§ **Written tasks**
(1) In the off-screen rendering passage, what value does the target parameter of glBindFramebuffer() normally take?
(2) Pick up the off-screen rendering passage after its final sentence and write the paragraph that comes next.

— Begin Selected excerpt —

Off-Screen Rendering

Until now, all of the rendering your programs have performed has been directed into a window, or perhaps the computer’s main display. The output of your fragment shader goes into the back buffer, which is normally owned by the operating system or window system that your application is running on, and is eventually displayed to the user. Its parameters are set when you choose a format for the rendering context. As a platform-specific operation, this means that you have little control over what the underlying storage format really is. Also, in order for the samples in this book to run on many platforms, the book’s application framework takes care of setting this up for you, hiding many of the details.

However, OpenGL includes features that allow you to set up your own framebuffer and use it to draw directly into textures. You can then use these textures later for further rendering or processing. You also have a lot of control over the format and layout of the framebuffer. For example, when you use the default framebuffer, it is implicitly sized to the size of the window or display, and rendering outside the display (if the window is obscured or dragged off the side of the screen, for example) is undefined as the corresponding pixels’ fragment shaders might not run. However, with user-supplied framebuffers, the maximum size of the textures you render to is only limited by the maximums supported by the implementation of OpenGL you’re running on, and rendering to any location in it is always defined.

User-supplied framebuffers are represented by OpenGL as framebuffer objects. As with most objects in OpenGL, each framebuffer object has a name that must be reserved before it is created — the actual object is initialized when it is first bound. So, the first thing to do is to reserve a name for a framebuffer object and bind it to the context to initialize it. To generate names for framebuffer objects, call glGenFramebuffers(), and to bind a framebuffer to the context, call glBindFramebuffer(). The prototypes of these functions are

void glGenFramebuffers(GLsizei n,
                       GLuint * ids);

void glBindFramebuffer(GLenum target,
                       GLuint framebuffer);

The glGenFramebuffers() function takes a count in n and hands you back a list of names in ids that you are able to use as framebuffer objects. The glBindFramebuffer() function makes your application-supplied framebuffer object the current framebuffer (instead of the default one). Theframebuffer is one of the names that you got from a call to glGenFramebuffers(), and target parameter will normally be GL_FRAMEBUFFER. However, it’s possible to bind two framebuffers at the same time — one for reading and one for writing.

— End Selected excerpt —
— Begin Material provided —

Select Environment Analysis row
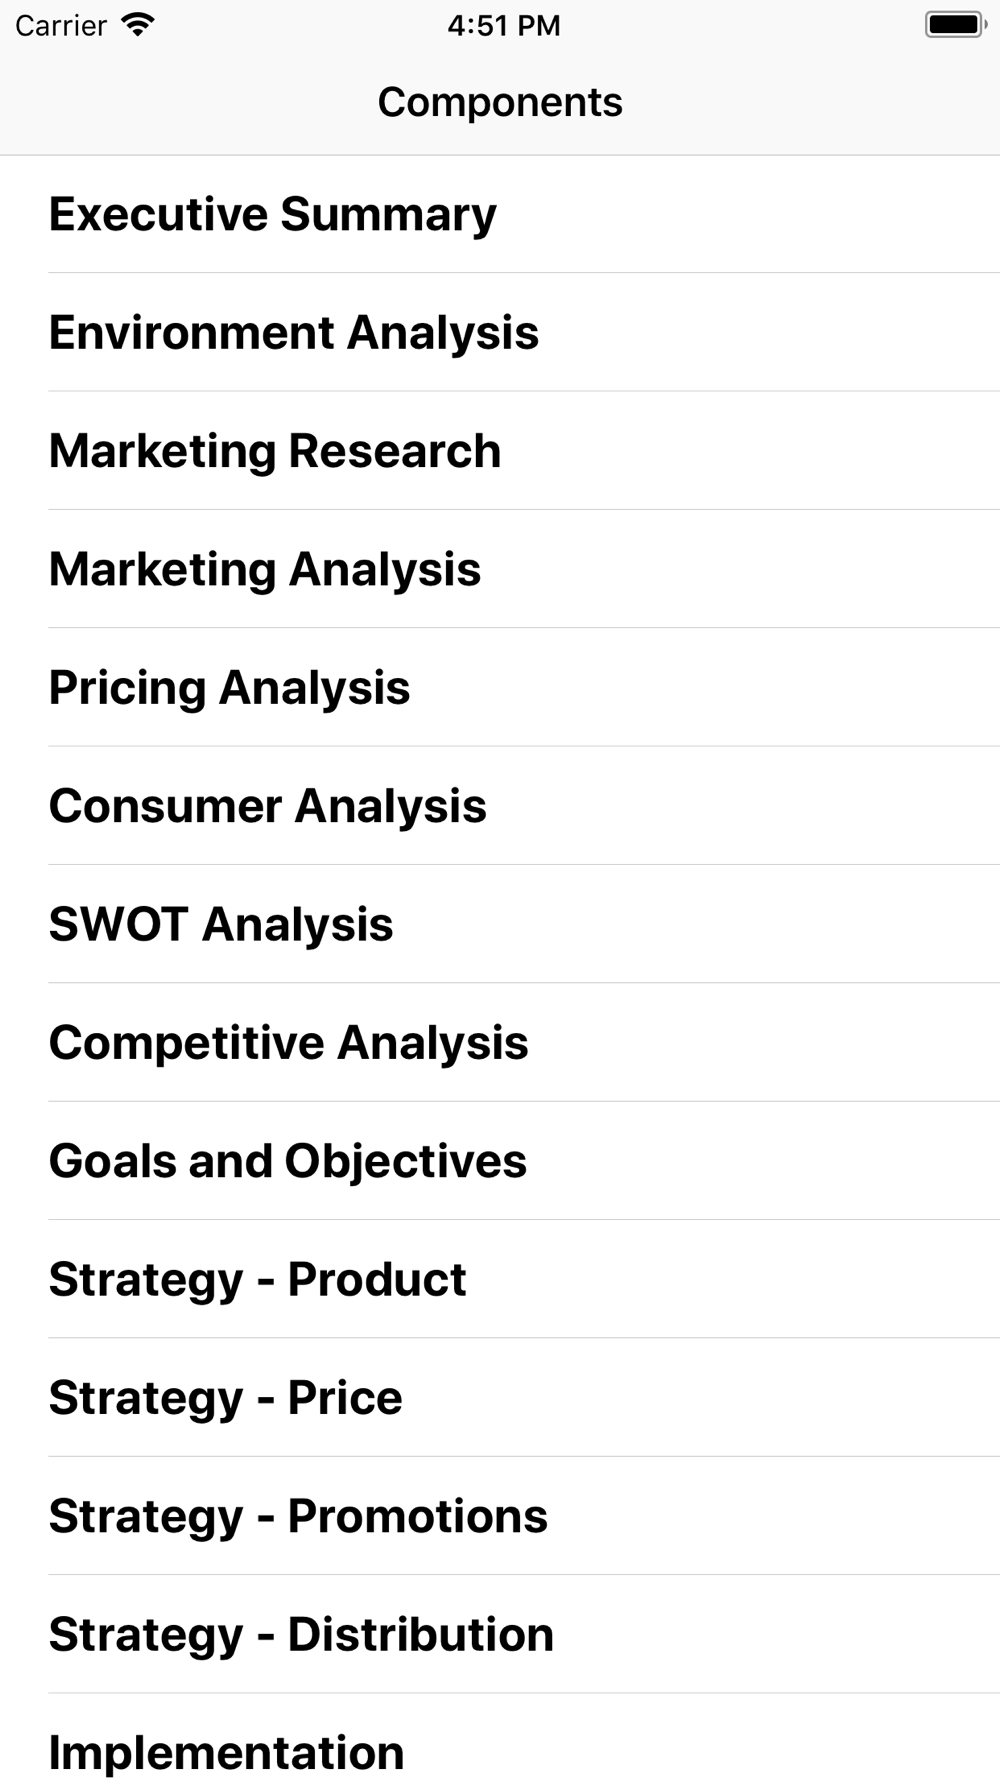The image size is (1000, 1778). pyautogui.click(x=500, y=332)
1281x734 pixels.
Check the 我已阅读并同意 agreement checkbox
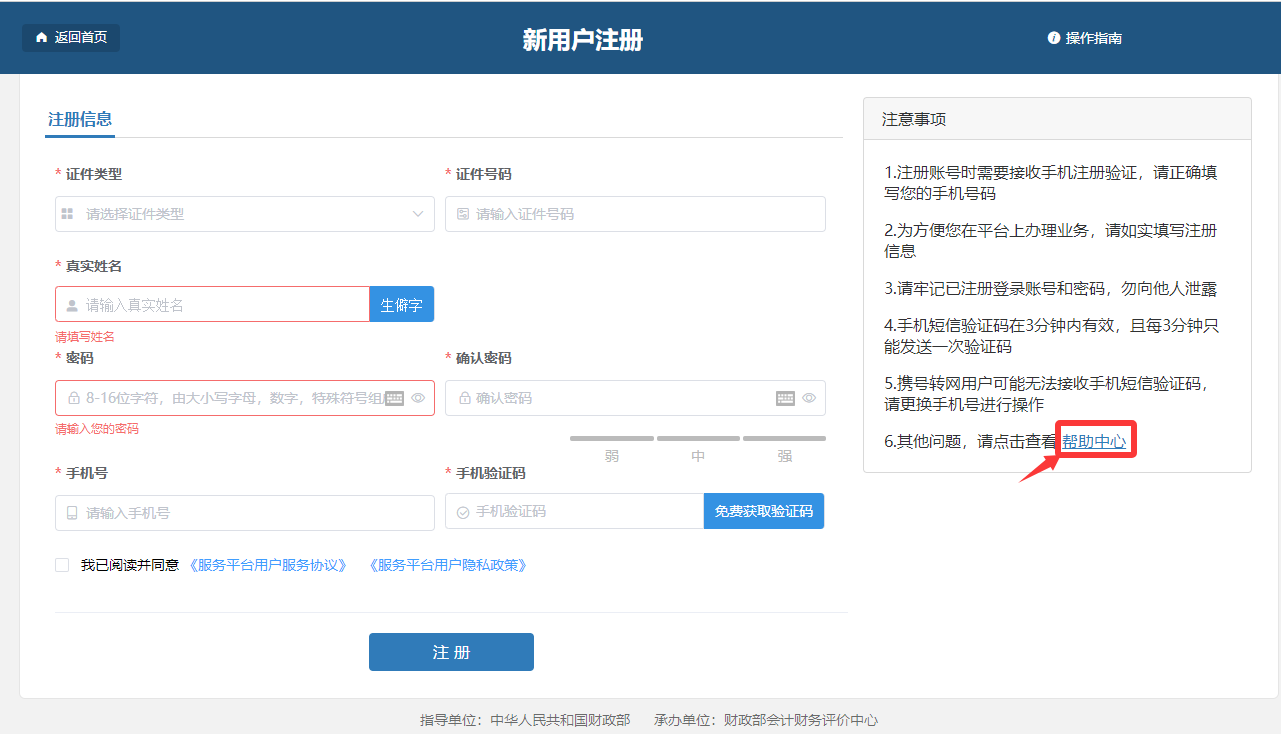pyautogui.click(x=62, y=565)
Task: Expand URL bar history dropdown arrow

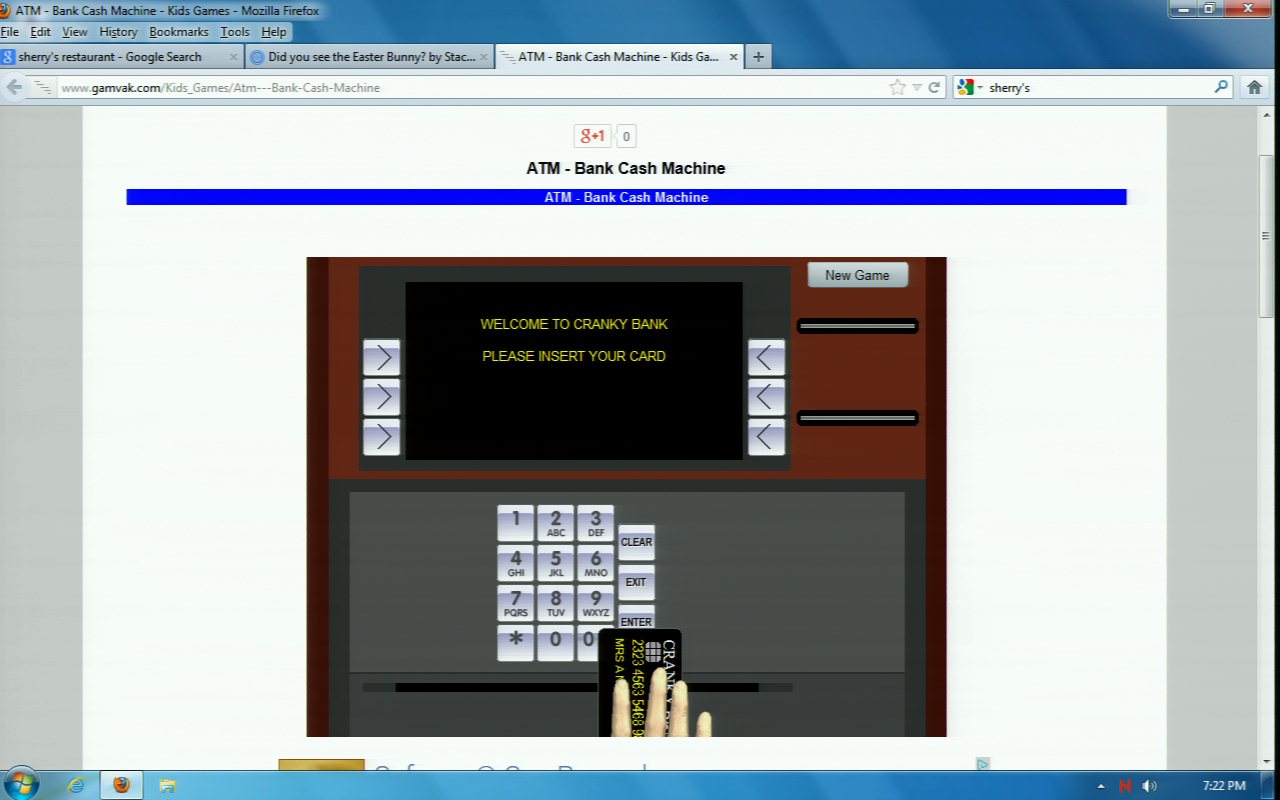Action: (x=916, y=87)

— End Material provided —

§ **Final results**
(1) GL_FRAMEBUFFER

(2)
To bind a framebuffer for reading only, set target to GL_READ_FRAMEBUFFER. Likewise, to bind a framebuffer just for rendering to, set target to GL_DRAW_FRAMEBUFFER. The framebuffer bound for drawing will be the destination for all of your rendering (including stencil and depth values used during their respective tests and colors read during blending). The framebuffer bound for reading will be the source of data if you want to read back pixel data or copy data from the framebuffer into textures, as we’ll explain shortly. Setting target to just GL_FRAMEBUFFER actually binds the object to both the read and draw framebuffer targets, and this is normally what you want.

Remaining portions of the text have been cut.